NEW ORLEANS -- A poorly designed overhaul of the tax system to make the current income tax more like a consumption tax would be ''the worst of all worlds," specialists told a presidential commission yesterday.
Bob Greenstein, founder and executive director of the Center on Budget and Policy Priorities, told the President's Advisory Panel on Federal Tax Reform not to add consumption tax features, such as large, tax-free savings accounts, to the income tax.
''That approach, I think, is the worst of all worlds," he said. ''It's sort of a 'what not to do.' "
William Beach, director of the data analysis center at the Heritage Foundation, agreed. ''The motto is, tax all income once and at its source," he said.
The panel, formed by the president to recommend ways to make taxes simpler and fairer, reports its findings this summer. It has been studying changes to the income tax as well as the possibility of adding a consumption tax, such as a national sales tax or a European-style value-added tax.
Alan Greenspan, chairman of the Federal Reserve, has told the panel that some form of consumption tax could spur greater economic growth, but he cautioned that the government would face significant problems making the transition to such a system.

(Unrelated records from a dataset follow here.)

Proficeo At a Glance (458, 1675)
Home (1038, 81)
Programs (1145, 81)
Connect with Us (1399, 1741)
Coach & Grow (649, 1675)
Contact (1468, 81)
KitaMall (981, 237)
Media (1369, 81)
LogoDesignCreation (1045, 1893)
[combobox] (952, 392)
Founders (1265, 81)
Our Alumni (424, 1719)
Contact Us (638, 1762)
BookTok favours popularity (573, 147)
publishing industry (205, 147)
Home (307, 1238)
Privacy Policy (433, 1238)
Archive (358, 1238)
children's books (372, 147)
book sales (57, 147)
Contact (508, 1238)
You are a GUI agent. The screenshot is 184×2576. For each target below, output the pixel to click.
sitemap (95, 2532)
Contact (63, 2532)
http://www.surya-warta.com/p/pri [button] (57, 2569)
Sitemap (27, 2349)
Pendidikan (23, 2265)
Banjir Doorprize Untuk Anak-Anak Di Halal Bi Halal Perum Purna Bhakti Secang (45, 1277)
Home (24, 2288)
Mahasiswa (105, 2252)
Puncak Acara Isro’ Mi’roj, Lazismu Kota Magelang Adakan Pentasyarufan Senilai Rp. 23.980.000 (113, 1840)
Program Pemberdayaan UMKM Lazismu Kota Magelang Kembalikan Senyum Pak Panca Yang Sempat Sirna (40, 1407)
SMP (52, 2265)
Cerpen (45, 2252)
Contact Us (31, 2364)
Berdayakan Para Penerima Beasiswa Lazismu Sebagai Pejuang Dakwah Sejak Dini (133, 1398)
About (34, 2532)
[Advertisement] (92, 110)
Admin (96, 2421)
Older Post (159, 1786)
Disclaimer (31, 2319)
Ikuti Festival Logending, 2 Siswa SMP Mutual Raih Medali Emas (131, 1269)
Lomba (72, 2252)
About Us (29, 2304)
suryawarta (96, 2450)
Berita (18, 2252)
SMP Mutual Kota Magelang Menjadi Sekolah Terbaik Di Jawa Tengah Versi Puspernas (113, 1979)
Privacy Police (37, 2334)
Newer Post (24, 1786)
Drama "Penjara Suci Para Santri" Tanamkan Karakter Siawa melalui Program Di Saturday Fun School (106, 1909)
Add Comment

The panel's vice chairman, John Breaux, a former Democratic senator from Louisiana, has said a hybrid between taxes on income and taxes on spending has merit and should be studied carefully.
Greenstein warned that one of the biggest advantages of a consumption tax -- its potential to spur economic growth -- would be lost in a poorly redesigned income tax. Such a change would be costly for the government.
Adding significant incentives for tax-free savings also would put more pressure on families that earn income through work and earn little from investments, and ''you end up with a wage tax," he said.
John Kennedy, Louisiana's treasurer, said the panel should keep in mind that his state, and many others, already rely on sales taxes for part of their tax revenue.
''Adding a sales tax at the federal level on top of this will impact both business and consumers," he said. ''That's just a fact."
The tax specialists were summoned to offer their thoughts on fairness in tax laws and how that concept should be measured.
Breaux said the tax system has long assumed that taxes should be levied according to a person's ability to pay, and that taxes should apply consistently to people of similar means.
''There is no consensus among tax experts, politicians, or taxpayers on how to define fairness," Breaux said.